When I was at Uni my girlfriend’s Dad and his mate used to book club acts. Every Saturday night that we spent at her parent’s followed much the same formula. We’d all dress up in suits and best frocks, and set off to meet up at Alan (Les) Parker’s house. We’d then set off and collect the fees for the three or acts they had in the immediate area (Leeds and Wakefield) and have half a shandy in each club just to be polite. Les or Noel would choose a favourite act to sit through, so we’d end up listening to yet another “Fabulous Boy/Girl duo” at East Leeds WMC or Knottingly Wheeltappers or wherever, then head off to Napoleons Casino in Leeds for the free coffee and sandwiches while Les played blackjack.
The singing acts were almost inevitably accompanied by the same guy in a brown suit playing a keyboard, and there was always at least two pairs of women dancing to the music at the front.

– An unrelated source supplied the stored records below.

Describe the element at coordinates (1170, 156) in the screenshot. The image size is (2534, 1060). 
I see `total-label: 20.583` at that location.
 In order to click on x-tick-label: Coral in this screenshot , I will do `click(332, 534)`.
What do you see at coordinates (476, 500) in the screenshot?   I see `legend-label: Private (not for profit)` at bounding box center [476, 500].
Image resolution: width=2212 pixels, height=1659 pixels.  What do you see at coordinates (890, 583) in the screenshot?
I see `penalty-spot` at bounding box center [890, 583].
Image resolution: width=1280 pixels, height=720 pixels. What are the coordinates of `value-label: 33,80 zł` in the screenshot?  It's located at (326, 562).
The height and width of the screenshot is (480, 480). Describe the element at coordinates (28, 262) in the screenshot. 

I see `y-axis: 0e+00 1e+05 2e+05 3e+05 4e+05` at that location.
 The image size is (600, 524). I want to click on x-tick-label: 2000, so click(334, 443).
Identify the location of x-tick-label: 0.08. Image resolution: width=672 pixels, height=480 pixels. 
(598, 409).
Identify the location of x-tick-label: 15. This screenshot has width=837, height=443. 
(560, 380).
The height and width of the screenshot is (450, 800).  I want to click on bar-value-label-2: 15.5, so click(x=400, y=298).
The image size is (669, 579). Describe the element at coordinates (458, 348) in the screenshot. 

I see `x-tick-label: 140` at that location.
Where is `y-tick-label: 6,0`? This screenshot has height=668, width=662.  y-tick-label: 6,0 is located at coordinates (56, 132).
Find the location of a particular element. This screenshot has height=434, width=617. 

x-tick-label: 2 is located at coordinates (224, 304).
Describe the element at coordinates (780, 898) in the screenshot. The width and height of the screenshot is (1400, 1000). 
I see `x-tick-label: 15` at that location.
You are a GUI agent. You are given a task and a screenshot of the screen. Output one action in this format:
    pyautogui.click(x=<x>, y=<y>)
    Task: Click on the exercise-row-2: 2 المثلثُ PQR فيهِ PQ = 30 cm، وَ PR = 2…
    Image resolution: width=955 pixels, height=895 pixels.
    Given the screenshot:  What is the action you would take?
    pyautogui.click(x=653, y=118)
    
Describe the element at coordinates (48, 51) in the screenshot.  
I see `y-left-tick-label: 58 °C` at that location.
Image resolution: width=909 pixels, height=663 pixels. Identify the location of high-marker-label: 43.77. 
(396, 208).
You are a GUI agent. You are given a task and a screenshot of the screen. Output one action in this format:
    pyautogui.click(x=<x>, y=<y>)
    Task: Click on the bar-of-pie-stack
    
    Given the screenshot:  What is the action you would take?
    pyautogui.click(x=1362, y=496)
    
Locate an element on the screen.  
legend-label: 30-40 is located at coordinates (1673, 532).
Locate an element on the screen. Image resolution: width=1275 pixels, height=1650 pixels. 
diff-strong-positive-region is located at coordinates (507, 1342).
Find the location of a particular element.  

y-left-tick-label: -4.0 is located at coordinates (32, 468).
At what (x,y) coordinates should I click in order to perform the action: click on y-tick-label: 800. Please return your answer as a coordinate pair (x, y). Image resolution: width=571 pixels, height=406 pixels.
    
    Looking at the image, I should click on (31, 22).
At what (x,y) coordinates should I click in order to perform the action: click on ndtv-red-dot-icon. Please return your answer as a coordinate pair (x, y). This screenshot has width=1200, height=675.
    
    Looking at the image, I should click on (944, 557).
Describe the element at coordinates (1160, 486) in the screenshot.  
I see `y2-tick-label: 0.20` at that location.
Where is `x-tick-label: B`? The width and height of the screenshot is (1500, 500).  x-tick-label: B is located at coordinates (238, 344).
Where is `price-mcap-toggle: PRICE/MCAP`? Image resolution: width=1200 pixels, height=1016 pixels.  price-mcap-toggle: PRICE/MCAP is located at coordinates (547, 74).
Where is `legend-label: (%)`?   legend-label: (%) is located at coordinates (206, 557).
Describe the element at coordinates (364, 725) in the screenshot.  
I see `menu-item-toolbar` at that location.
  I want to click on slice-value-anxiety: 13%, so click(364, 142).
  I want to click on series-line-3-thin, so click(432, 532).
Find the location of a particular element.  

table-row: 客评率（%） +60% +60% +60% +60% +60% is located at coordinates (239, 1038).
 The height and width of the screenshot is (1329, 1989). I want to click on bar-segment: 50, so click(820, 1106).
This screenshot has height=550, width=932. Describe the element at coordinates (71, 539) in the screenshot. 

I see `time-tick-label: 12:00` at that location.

We’d then go and have a nightcap at Les’s club on Vicar Lane before heading back to his house for fish n chips which he’d collect on the way back.
Heady times. Both Noel and Les were shortarses and I was a hefty six-footer so they always asked me to go with them to any clubs where they’d had issues with payment for the acts. God knows what they thought I’d do, but it never really went wrong.
One abiding memory was a flat roof club in Leeds near the hospital (East Leeds WMC?) where a bloke near the bar asked Les if he wanted to buy some beef. He asked how much and the guy said if he bought it all he’d include the van it came in.
The singing acts were almost inevitably accompanied by the same guy in a brown suit playing a keyboard,
Oi! That was my Grandad!
Don't you still have to be a member or at least affiliated to get in to one these days? That was the reason the booze was cheap from memory? If so it'll probably be frowned upon if you tip up without membership Kyton and spend your time looking down your nose at the regulars.
I've been in loads over the years (especially when playing Rugby League), plenty good, plenty bad, some terrible. Usually decent enough places to have a drink and a chat or a bit of quiet. Last one I was a member of was Skipton WMC when I lived round the corner and used to call in on the way to town. It was (is) a really well kept club and didn't suffer from teenagers shouting or fighting so was a pleasant place for a beer on a weekend night. To join it was a full sit down with some of the committee after being proposed by a member though and an application form!